María Helena Rueda offers courses on Latin American literature and culture since the late 19th century, and on Latin American film. Her teaching addresses the languages and cultures of Latin America in the context of a history marked by conflicts and change, discussing the region's cultural production as one of the ways in which the population makes sense of such conflicts and the effects they have in their lives. Some of the topics covered in her classes are violence and its representation, magical realism, cultural memory and human rights, and Latin American literature and film in the age of globalization.
Rueda’s La violencia y sus huellas: Una mirada desde la narrativa colombiana, reflects on the ethical aspects of narratives of violence in Colombia. She is also the coeditor of Meanings of Violence in Contemporary Latin America, a volume that addresses the proliferation of increasingly complex forms of violence in the region.

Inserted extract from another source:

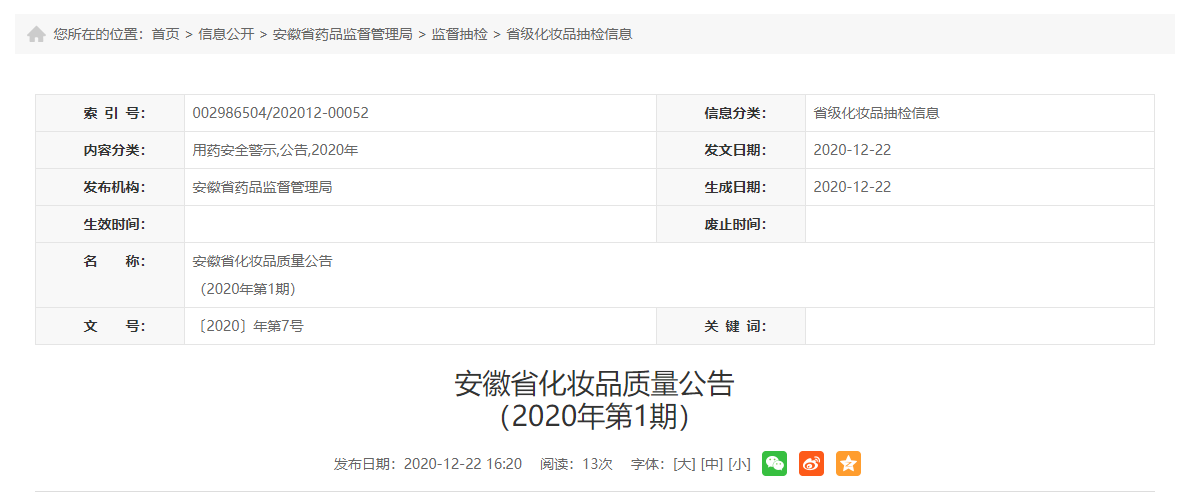Click index number 002986504/202012-00052

coord(280,113)
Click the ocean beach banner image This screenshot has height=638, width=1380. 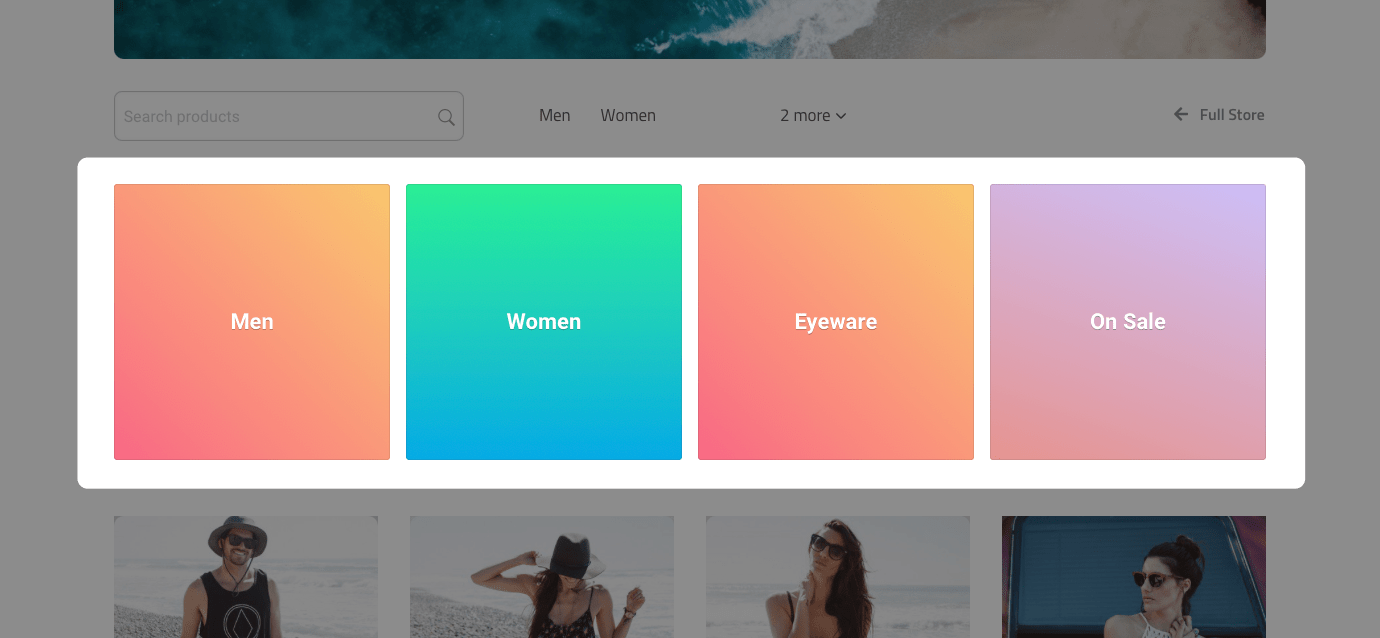pyautogui.click(x=690, y=28)
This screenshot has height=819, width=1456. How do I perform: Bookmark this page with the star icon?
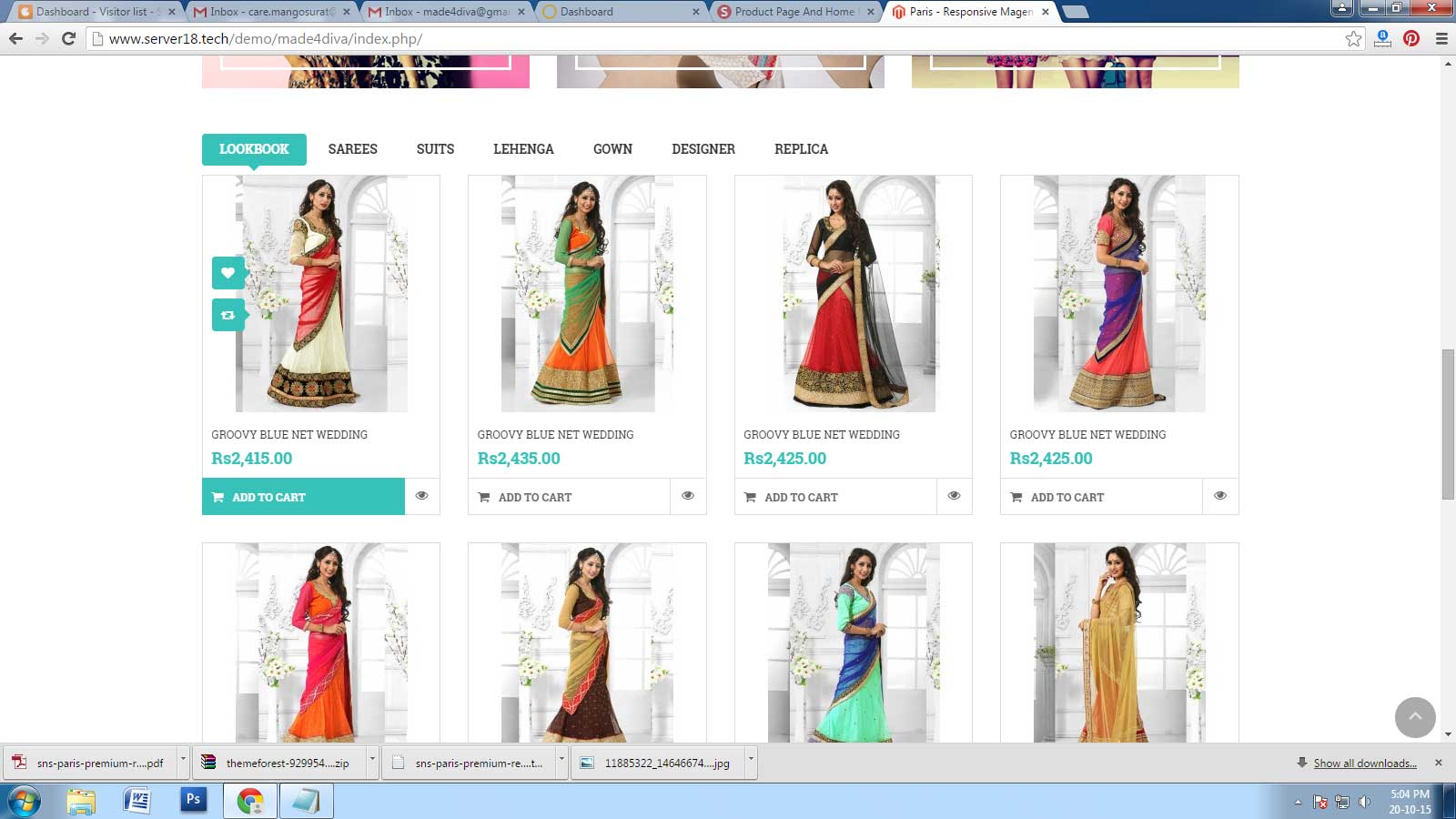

She has published articles on the cultural implications of violence and its representation in Latin America, particularly in Colombia, and on film and visual culture in the region, in journals such as Revista Iberoamericana, Cuadernos de Literatura, Revista de Crítica Literaria Latinoamericana and Revista Canadiense de Estudios Hispánicos. She is working on a book project that studies films dealing with the legacies of repressive regimes and civil wars in present-day Latin America, particularly in Chile, Colombia and Perú.